▶ [Provided records]:
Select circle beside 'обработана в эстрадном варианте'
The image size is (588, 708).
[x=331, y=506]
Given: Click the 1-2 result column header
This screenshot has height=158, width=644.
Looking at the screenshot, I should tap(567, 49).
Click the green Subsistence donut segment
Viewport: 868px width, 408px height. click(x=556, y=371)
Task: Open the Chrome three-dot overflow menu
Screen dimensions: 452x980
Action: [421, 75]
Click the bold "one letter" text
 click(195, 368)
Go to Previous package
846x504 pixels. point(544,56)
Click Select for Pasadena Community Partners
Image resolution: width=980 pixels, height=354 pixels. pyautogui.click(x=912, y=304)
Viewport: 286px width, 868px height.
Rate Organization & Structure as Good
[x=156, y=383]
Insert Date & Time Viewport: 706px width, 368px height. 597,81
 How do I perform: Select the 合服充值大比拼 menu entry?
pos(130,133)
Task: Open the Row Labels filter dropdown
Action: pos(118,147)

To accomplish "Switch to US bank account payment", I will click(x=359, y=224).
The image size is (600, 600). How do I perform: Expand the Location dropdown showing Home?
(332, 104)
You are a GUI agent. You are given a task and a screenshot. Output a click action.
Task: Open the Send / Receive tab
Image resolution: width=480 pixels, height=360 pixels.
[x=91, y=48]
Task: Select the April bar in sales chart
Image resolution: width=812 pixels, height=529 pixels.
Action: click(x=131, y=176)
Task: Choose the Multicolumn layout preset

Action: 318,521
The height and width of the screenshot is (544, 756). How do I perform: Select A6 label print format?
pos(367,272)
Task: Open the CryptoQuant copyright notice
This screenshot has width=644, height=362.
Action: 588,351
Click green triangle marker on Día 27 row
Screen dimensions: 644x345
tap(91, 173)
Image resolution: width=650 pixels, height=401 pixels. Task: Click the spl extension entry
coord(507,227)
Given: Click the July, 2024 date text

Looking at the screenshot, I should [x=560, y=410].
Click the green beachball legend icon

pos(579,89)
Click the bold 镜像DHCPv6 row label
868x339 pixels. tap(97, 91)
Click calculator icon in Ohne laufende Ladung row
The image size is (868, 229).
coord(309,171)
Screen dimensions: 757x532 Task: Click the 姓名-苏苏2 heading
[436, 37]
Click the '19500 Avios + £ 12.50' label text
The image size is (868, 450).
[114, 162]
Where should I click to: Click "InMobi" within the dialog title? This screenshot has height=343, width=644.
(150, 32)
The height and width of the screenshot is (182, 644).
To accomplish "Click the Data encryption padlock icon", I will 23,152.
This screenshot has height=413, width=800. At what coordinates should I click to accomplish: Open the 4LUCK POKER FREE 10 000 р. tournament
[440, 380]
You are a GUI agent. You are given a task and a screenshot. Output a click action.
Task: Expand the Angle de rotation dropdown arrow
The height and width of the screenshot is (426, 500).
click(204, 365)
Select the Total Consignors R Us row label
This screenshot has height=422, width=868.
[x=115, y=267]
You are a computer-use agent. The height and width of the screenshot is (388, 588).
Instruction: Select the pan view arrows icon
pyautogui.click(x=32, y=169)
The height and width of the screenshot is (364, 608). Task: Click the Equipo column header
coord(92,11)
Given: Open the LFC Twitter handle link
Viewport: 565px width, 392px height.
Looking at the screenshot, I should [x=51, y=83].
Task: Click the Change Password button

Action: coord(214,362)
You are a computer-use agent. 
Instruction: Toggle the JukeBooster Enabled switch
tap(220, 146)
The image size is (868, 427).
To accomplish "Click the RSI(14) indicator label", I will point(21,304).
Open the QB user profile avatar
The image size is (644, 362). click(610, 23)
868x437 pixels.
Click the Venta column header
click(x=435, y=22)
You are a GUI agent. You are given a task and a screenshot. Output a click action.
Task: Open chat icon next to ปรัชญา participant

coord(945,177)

▶ [Aim of the exercise]: Extract exactly and only the lines above from the line containing "The image size is (600, 600)." through the line containing "Task: Open the CryptoQuant copyright notice", both end lines included.

▶ [Solution]:
The image size is (600, 600). How do I perform: Expand the Location dropdown showing Home?
(332, 104)
You are a GUI agent. You are given a task and a screenshot. Output a click action.
Task: Open the Send / Receive tab
Image resolution: width=480 pixels, height=360 pixels.
[x=91, y=48]
Task: Select the April bar in sales chart
Image resolution: width=812 pixels, height=529 pixels.
Action: click(x=131, y=176)
Task: Choose the Multicolumn layout preset

Action: 318,521
The height and width of the screenshot is (544, 756). How do I perform: Select A6 label print format?
pos(367,272)
Task: Open the CryptoQuant copyright notice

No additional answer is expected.